> _DATA ENTRIES_
[Start]

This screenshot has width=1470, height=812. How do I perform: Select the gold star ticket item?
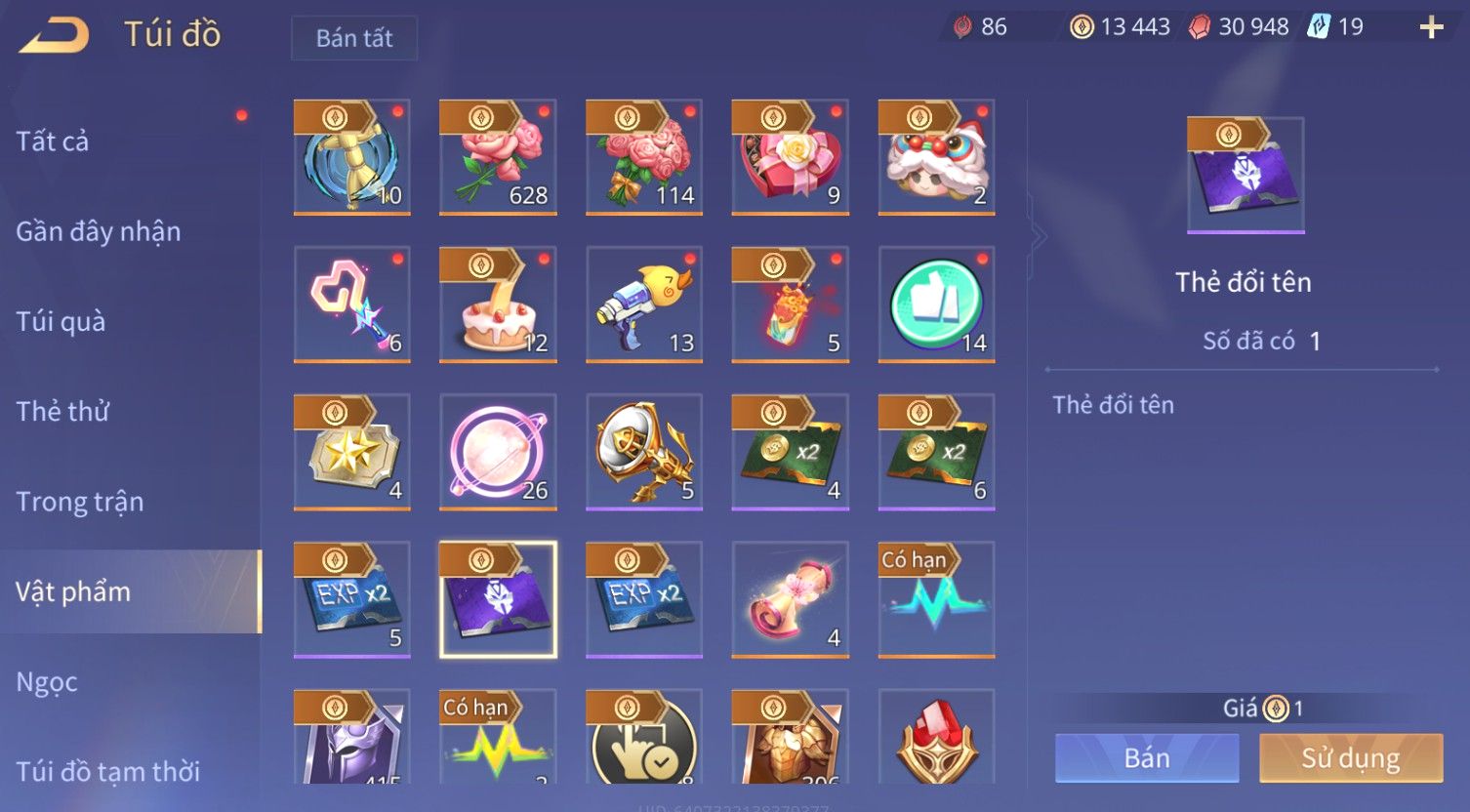point(351,452)
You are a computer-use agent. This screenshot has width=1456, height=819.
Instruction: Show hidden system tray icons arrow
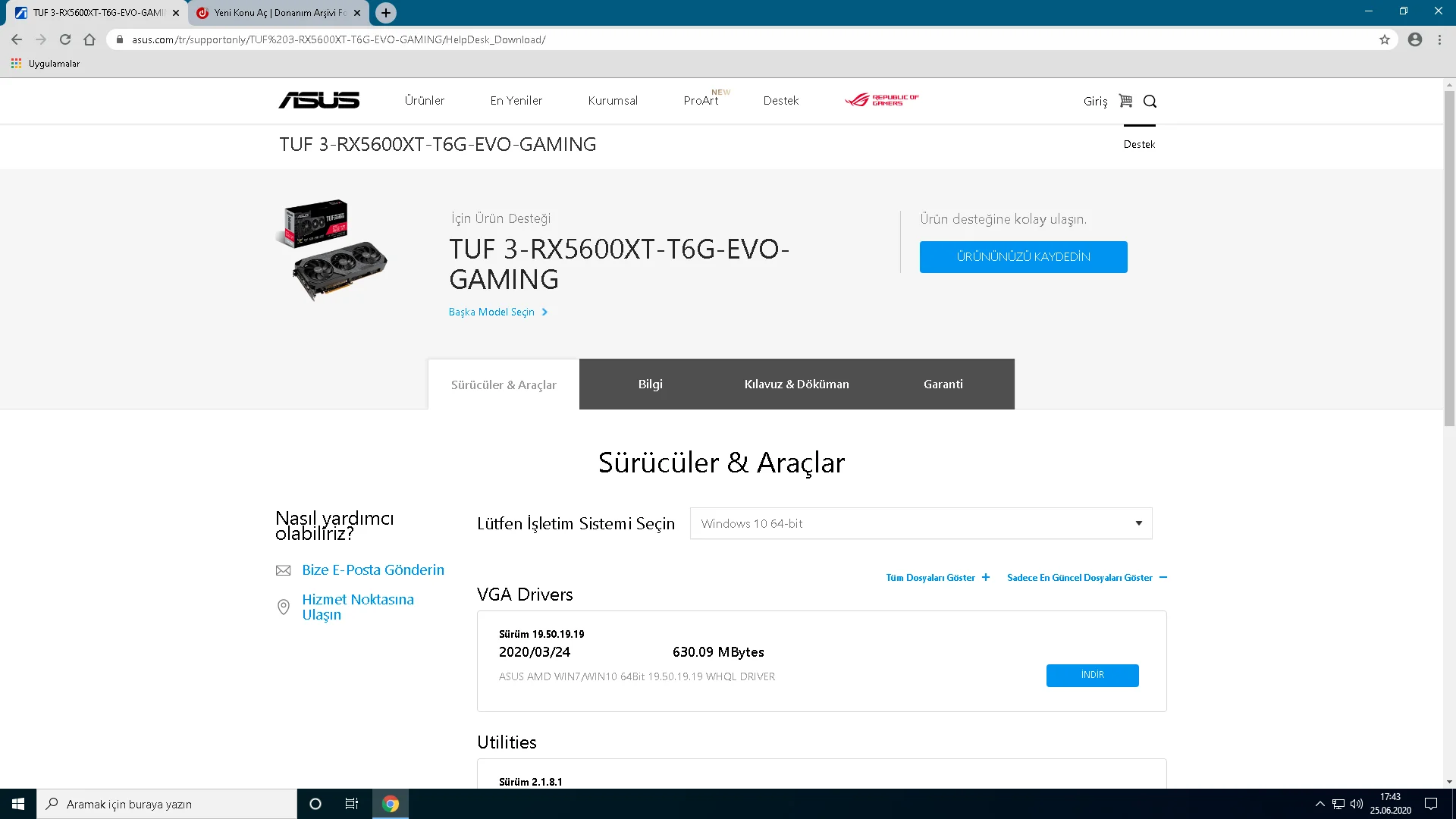click(x=1320, y=804)
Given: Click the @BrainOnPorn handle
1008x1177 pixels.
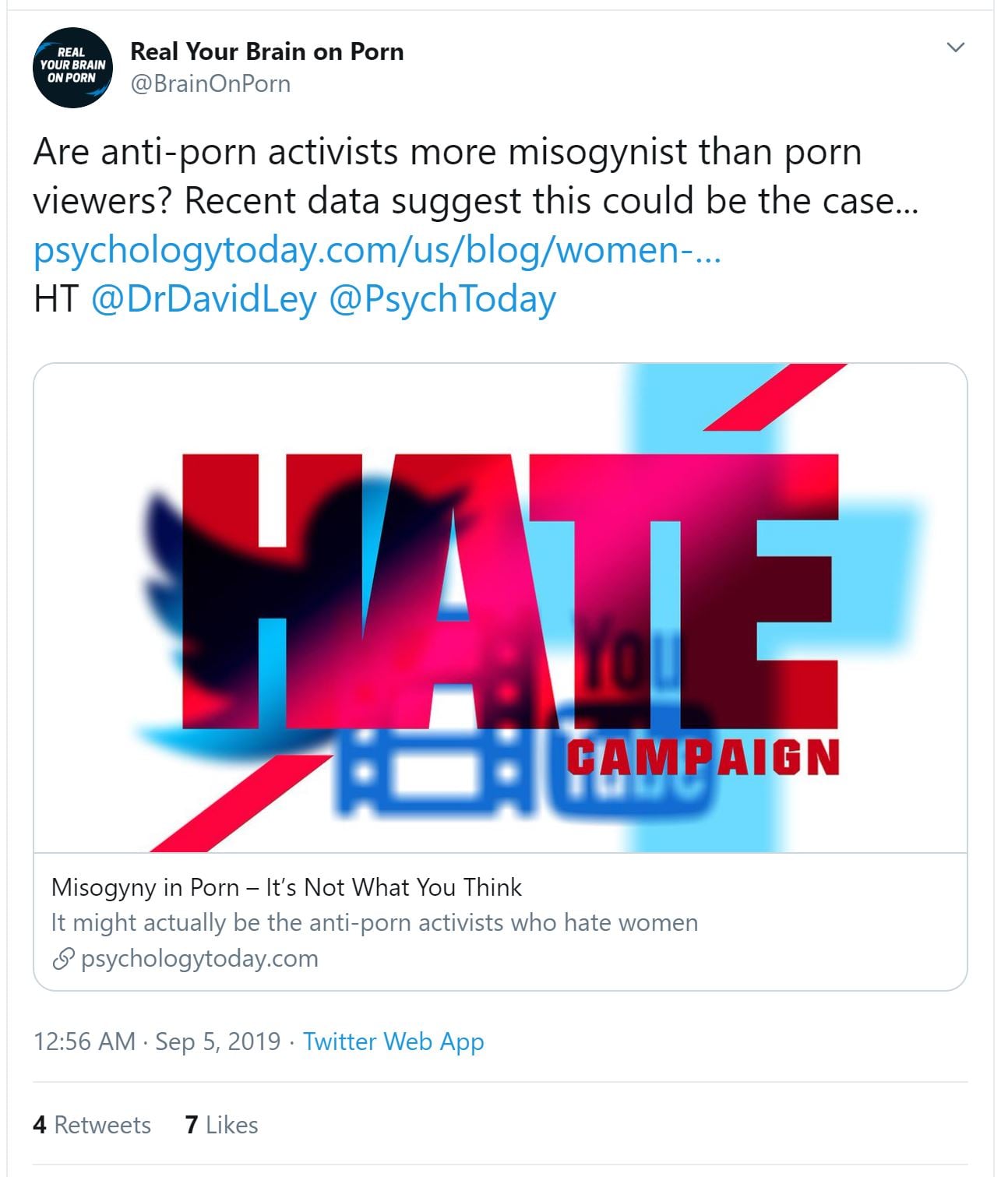Looking at the screenshot, I should 210,83.
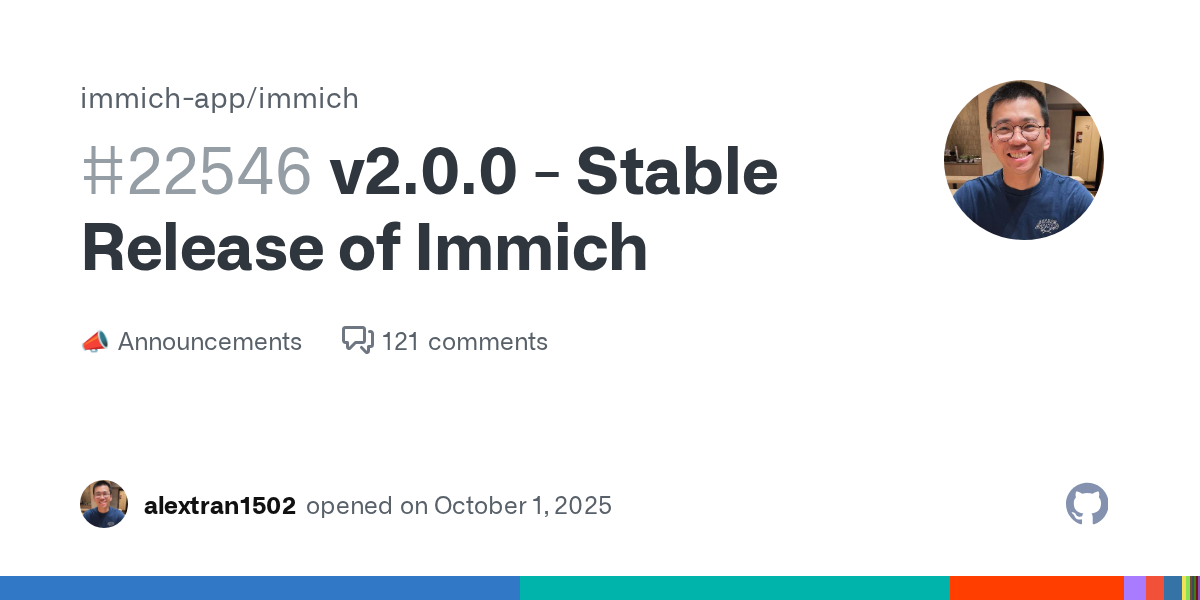
Task: Pick the light purple language bar segment
Action: 1135,588
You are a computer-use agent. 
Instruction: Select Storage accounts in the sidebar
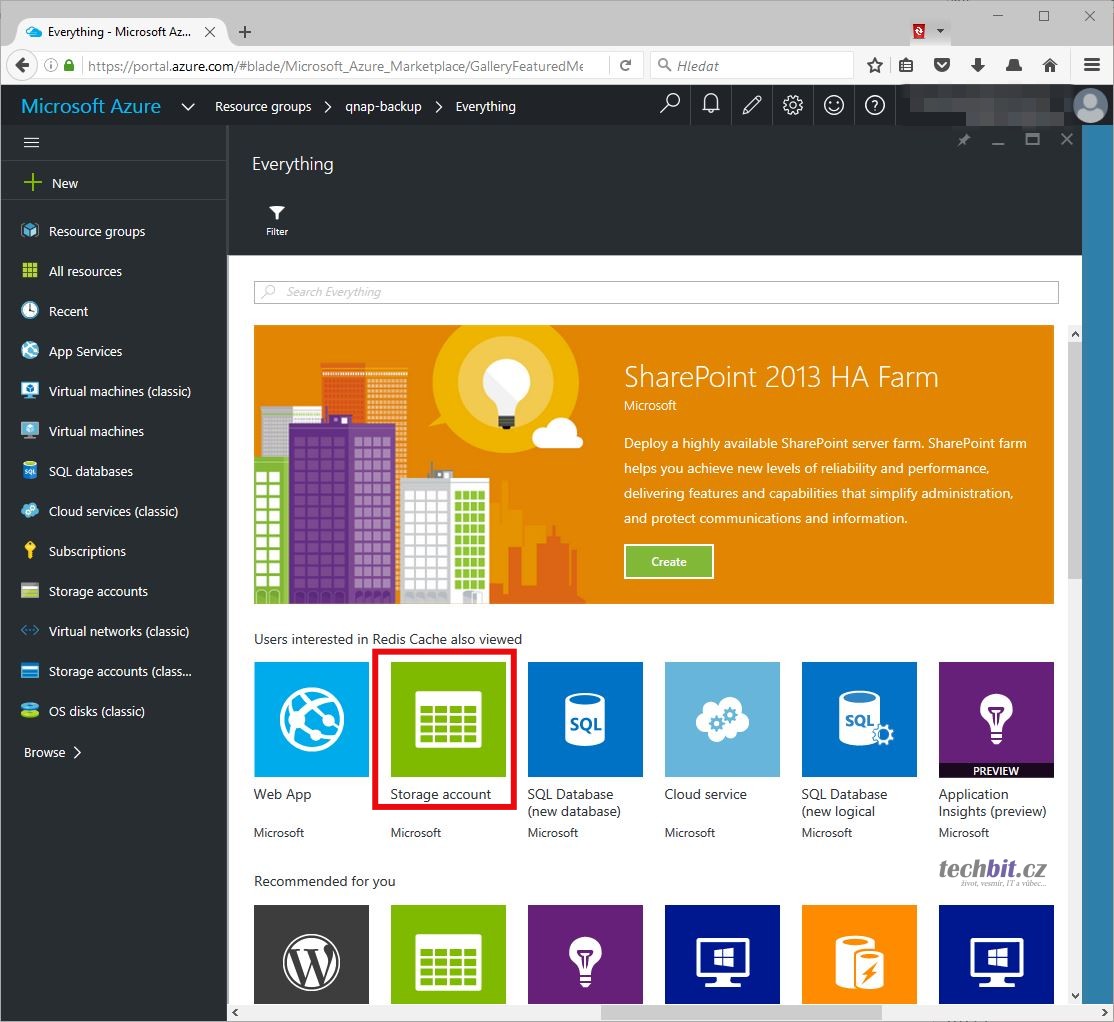[x=98, y=591]
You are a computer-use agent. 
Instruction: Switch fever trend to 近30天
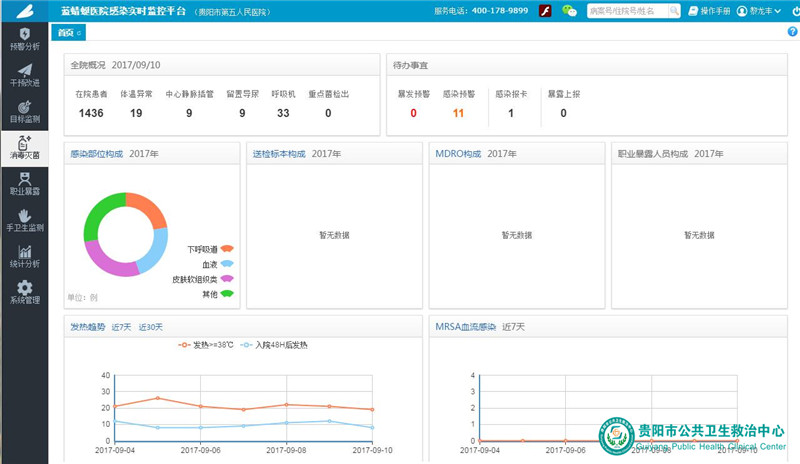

[End]

> _REQUIREMENTS_
Quote the material word for word from its first line through the line containing "click(x=1320, y=804)", including both ends. Omit the pictures.

> _EXERCISE OUTPUT_
This screenshot has width=1470, height=812. How do I perform: Select the gold star ticket item?
point(351,452)
You are a computer-use agent. This screenshot has width=1456, height=819.
Instruction: Show hidden system tray icons arrow
click(x=1320, y=804)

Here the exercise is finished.